* EXERCISE AIM
Each of the following records is to be output exactly.

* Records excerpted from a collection
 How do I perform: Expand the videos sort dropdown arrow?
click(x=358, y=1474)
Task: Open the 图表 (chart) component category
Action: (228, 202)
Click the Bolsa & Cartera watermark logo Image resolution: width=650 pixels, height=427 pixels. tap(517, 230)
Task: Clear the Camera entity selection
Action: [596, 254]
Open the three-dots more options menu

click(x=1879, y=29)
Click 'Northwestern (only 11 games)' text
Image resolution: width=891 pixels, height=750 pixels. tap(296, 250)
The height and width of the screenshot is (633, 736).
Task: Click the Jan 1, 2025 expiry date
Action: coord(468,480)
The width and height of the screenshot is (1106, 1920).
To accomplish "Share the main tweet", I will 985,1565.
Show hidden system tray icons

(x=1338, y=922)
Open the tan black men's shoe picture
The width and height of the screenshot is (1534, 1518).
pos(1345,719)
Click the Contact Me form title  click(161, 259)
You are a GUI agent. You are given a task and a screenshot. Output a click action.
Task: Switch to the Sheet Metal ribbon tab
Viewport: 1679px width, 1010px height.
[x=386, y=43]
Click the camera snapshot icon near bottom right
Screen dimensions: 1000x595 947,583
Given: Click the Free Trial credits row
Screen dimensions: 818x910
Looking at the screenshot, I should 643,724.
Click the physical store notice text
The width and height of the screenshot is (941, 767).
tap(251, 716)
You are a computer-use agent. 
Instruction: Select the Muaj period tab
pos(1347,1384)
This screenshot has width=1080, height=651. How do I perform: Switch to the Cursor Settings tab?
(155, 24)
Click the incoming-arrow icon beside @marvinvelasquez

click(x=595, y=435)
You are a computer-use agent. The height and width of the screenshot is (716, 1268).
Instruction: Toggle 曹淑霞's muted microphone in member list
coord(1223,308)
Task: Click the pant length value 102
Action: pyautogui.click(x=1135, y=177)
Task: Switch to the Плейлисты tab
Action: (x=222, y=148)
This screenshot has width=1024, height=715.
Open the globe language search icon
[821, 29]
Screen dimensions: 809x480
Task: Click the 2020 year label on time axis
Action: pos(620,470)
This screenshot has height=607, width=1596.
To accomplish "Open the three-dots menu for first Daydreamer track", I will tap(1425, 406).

* RESPONSE BELOW
 How do I perform: Expand the videos sort dropdown arrow?
click(x=358, y=1474)
Task: Open the 图表 (chart) component category
Action: (228, 202)
Click the Bolsa & Cartera watermark logo Image resolution: width=650 pixels, height=427 pixels. tap(517, 230)
Task: Clear the Camera entity selection
Action: [596, 254]
Open the three-dots more options menu

click(x=1879, y=29)
Click 'Northwestern (only 11 games)' text
Image resolution: width=891 pixels, height=750 pixels. tap(296, 250)
The height and width of the screenshot is (633, 736).
Task: Click the Jan 1, 2025 expiry date
Action: coord(468,480)
The width and height of the screenshot is (1106, 1920).
To accomplish "Share the main tweet", I will 985,1565.
Show hidden system tray icons

(x=1338, y=922)
Open the tan black men's shoe picture
The width and height of the screenshot is (1534, 1518).
pos(1345,719)
Click the Contact Me form title  click(161, 259)
You are a GUI agent. You are given a task and a screenshot. Output a click action.
Task: Switch to the Sheet Metal ribbon tab
Viewport: 1679px width, 1010px height.
[x=386, y=43]
Click the camera snapshot icon near bottom right
Screen dimensions: 1000x595 947,583
Given: Click the Free Trial credits row
Screen dimensions: 818x910
Looking at the screenshot, I should 643,724.
Click the physical store notice text
The width and height of the screenshot is (941, 767).
tap(251, 716)
You are a computer-use agent. 
Instruction: Select the Muaj period tab
pos(1347,1384)
This screenshot has width=1080, height=651. How do I perform: Switch to the Cursor Settings tab?
(155, 24)
Click the incoming-arrow icon beside @marvinvelasquez

click(x=595, y=435)
You are a computer-use agent. The height and width of the screenshot is (716, 1268).
Instruction: Toggle 曹淑霞's muted microphone in member list
coord(1223,308)
Task: Click the pant length value 102
Action: pyautogui.click(x=1135, y=177)
Task: Switch to the Плейлисты tab
Action: (x=222, y=148)
This screenshot has width=1024, height=715.
Open the globe language search icon
[821, 29]
Screen dimensions: 809x480
Task: Click the 2020 year label on time axis
Action: pos(620,470)
This screenshot has height=607, width=1596.
To accomplish "Open the three-dots menu for first Daydreamer track", I will tap(1425, 406).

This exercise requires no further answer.